Texte intégral
RÉPUBLIQUE FRANCAISE
AU
NOM DU PEUPLE FRANCAIS
Vu la procédure suivante :
Procédure contentieuse antérieure :
La société à responsabilité limitée ADI a demandé au tribunal administratif de Pau de prononcer la réduction des compléments de taxe sur la valeur ajoutée qui lui ont été réclamés au titre des années 2012 et 2013 à hauteur, respectivement, des sommes de 14 823 euros et 36 951 euros, à l’occasion de la cession de deux terrains.
Par un jugement n° 1600468 du 21 décembre 2017, le tribunal administratif de Pau a accordé à la société ADI la réduction sollicitée.
Procédure devant la cour :
Par une requête et un mémoire, enregistrés le 16 avril 2018 et le 28 janvier 2020, le ministre de l’action et des comptes publics demande à la cour :
1°) d’annuler ce jugement du tribunal administratif de Pau du 21 décembre 2017 ;
2°) de rejeter la demande de réduction des compléments de taxe sur la valeur ajoutée litigieux.
Il soutient que :
– contrairement à ce qu’a jugé le tribunal, le régime de la taxe sur la valeur ajoutée sur la marge prévu par les dispositions de l’article 268 du code général des impôts ne trouvait pas à s’appliquer en l’occurrence ;
– en effet ce régime, issu de l’article 392 de la directive européenne sur la taxe sur la valeur ajoutée, ne concerne que les livraisons de terrains à bâtir qui ont eu pour origine l’achat de terrains à bâtir alors qu’en l’espèce les opérations ont porté sur des parcelles qui étaient initialement bâties et qui ont fait l’objet d’une division parcellaire, ce qui a entraîné un changement de qualification et un changement physique, de sorte qu’il n’existait plus d’identité entre le bien acquis et le bien revendu.
Par deux mémoires en défense, enregistrés le 3 juillet 2018 et le 13 février 2020, la société ADI, représentée par Me A…, conclut au rejet de la requête et à ce que soit mis à la charge de l’État le paiement d’une somme de 3 000 euros au titre de l’article L. 761-1 du code de justice administrative.
Elle soutient que les moyens de la requête ne sont pas fondés.
Vu les autres pièces du dossier.
Vu :
– la directive 2006/112/CE du 28 novembre 2006 ;
– le code général des impôts ;
– le décret n° 2020-1406 du 18 novembre 2020 portant adaptation des règles applicables devant les juridictions de l’ordre administratif ;
– le code de justice administrative.
Les parties ont été régulièrement averties du jour de l’audience.
Ont été entendus au cours de l’audience publique :
– le rapport de M. Rey-Bèthbéder, président-rapporteur,
– et les conclusions de Mme Aurélie Chauvin, rapporteur public.
Considérant ce qui suit :
1. La société ADI exerce une activité de marchand de biens. Elle a fait l’objet d’un contrôle sur pièces à la suite duquel le service a, notamment, remis en cause l’application du régime de la taxe sur la valeur ajoutée sur la marge à deux ventes, conclues, pour la première, le 20 juin 2012 au prix hors taxe de 232 000 euros, et, pour la seconde, le 7 août 2013 au prix hors taxe de 313 117,22 euros, de terrains à bâtir issus, après division parcellaire, de maisons à usage d’habitation avec dépendances bâties et non bâties situées à Anglet (Pyrénées-Atlantiques).

Consignes »
[1] D'après l'extrait, quelle activité exerce la société ADI ?
[2] Réécris les entrées depuis la ligne contenant "Click the 时长" jusqu'à la ligne contenant "Looking at the screenshot, I should point(218,461).", ces deux lignes comprises. Remplace "curtain" par "window" sans rien changer d'autre.
L'extrait et les entrées qui suivent n'ont aucun lien entre eux.

(Entrées provenant d'une source de données)
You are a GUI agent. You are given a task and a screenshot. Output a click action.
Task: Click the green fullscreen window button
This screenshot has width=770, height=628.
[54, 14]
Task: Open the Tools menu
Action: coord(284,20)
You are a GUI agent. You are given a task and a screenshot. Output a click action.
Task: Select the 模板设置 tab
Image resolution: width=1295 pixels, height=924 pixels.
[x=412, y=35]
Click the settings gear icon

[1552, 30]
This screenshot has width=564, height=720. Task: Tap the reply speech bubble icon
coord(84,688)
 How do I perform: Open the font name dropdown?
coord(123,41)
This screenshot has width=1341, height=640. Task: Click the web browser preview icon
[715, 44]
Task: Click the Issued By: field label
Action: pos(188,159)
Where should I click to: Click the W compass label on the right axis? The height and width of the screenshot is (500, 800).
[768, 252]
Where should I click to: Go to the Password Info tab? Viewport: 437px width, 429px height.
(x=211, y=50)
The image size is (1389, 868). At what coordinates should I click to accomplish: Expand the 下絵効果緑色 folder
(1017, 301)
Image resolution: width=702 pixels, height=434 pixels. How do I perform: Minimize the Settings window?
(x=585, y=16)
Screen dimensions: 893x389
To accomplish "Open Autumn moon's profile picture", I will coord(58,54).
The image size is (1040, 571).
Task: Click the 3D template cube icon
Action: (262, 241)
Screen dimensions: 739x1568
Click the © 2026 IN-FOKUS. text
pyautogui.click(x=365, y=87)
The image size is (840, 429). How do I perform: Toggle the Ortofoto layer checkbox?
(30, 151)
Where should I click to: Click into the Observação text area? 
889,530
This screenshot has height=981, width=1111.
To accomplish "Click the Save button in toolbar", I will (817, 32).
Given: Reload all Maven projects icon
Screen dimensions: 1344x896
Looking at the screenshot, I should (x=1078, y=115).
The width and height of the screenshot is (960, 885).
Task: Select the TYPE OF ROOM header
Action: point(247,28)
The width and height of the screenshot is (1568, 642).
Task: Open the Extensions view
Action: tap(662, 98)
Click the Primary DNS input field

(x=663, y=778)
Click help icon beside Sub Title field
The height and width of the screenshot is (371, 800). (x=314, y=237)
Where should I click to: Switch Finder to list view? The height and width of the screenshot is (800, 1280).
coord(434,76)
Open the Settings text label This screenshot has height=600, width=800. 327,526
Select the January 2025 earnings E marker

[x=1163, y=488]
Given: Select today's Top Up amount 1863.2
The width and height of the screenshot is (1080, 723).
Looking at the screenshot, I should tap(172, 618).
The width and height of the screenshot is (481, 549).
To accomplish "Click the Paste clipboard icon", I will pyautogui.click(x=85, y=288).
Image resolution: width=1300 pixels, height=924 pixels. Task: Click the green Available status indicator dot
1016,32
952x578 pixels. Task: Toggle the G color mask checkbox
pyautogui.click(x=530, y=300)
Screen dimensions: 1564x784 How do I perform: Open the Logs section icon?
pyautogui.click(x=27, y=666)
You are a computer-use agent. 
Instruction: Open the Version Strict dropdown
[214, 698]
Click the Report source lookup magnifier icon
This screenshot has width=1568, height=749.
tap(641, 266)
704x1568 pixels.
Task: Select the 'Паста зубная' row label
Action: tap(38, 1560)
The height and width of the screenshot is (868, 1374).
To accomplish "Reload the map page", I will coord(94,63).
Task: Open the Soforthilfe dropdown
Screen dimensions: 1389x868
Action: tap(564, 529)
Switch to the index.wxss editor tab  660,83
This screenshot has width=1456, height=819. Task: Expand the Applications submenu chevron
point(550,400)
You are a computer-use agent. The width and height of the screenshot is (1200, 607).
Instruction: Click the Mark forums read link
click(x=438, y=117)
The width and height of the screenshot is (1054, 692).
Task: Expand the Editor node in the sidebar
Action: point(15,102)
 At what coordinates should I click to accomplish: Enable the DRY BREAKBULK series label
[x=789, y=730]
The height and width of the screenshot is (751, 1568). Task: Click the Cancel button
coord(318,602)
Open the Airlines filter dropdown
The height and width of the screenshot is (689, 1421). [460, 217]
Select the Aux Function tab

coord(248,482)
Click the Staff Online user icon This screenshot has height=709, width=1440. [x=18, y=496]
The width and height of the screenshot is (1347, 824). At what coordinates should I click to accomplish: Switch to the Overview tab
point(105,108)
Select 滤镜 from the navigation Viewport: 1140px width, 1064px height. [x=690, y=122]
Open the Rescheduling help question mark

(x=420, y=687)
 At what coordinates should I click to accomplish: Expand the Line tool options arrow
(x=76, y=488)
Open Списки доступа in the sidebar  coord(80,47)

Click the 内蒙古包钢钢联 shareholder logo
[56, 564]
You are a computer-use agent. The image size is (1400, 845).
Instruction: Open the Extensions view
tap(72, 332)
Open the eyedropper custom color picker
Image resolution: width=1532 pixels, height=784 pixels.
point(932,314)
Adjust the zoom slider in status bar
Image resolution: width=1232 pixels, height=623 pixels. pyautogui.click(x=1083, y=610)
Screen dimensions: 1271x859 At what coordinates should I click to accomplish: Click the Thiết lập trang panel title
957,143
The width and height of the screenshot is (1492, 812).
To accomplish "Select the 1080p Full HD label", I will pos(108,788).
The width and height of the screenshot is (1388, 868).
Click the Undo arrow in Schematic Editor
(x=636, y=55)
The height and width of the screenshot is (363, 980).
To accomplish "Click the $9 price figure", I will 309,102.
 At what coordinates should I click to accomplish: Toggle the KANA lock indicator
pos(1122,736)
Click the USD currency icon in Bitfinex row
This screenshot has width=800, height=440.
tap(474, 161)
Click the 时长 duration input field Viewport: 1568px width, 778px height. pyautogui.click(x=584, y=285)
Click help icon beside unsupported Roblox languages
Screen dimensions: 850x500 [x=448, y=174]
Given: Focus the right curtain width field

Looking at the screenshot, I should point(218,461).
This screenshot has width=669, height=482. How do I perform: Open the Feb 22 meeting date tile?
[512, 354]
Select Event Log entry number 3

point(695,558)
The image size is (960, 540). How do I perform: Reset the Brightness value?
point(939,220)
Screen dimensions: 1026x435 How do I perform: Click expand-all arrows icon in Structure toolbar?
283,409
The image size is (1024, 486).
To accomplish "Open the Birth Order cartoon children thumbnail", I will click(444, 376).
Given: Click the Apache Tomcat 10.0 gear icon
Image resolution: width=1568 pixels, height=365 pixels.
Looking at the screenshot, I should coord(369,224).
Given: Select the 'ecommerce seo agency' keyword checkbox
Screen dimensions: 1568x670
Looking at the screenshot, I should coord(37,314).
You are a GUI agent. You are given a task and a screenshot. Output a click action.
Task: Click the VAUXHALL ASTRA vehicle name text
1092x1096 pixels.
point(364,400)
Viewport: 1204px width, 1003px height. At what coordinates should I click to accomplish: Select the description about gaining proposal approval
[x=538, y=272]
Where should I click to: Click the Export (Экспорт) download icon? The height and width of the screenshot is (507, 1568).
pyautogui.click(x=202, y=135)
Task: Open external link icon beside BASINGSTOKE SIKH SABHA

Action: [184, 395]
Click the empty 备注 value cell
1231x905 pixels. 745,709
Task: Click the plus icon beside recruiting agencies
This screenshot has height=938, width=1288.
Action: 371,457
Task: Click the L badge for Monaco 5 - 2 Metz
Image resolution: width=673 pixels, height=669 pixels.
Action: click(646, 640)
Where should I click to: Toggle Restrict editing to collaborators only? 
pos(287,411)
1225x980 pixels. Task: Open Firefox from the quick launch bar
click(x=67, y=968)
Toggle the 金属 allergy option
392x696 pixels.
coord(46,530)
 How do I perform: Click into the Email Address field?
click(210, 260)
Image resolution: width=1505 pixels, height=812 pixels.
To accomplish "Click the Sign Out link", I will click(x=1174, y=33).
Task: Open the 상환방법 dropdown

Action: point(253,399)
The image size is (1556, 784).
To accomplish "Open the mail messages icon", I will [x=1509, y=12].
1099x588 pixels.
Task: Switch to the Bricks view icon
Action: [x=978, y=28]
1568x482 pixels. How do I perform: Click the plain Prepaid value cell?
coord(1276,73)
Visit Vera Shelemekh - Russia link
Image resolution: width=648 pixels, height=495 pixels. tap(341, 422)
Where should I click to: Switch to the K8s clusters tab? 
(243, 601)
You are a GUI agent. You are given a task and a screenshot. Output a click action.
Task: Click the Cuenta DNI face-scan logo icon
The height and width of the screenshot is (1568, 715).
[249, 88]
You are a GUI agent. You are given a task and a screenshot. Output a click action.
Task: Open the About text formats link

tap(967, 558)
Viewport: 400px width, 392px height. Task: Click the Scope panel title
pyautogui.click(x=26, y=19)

Réponses »
[1] Une activité de marchand de biens.

[2]
Click the 时长 duration input field Viewport: 1568px width, 778px height. pyautogui.click(x=584, y=285)
Click help icon beside unsupported Roblox languages
Screen dimensions: 850x500 [x=448, y=174]
Given: Focus the right window width field

Looking at the screenshot, I should point(218,461).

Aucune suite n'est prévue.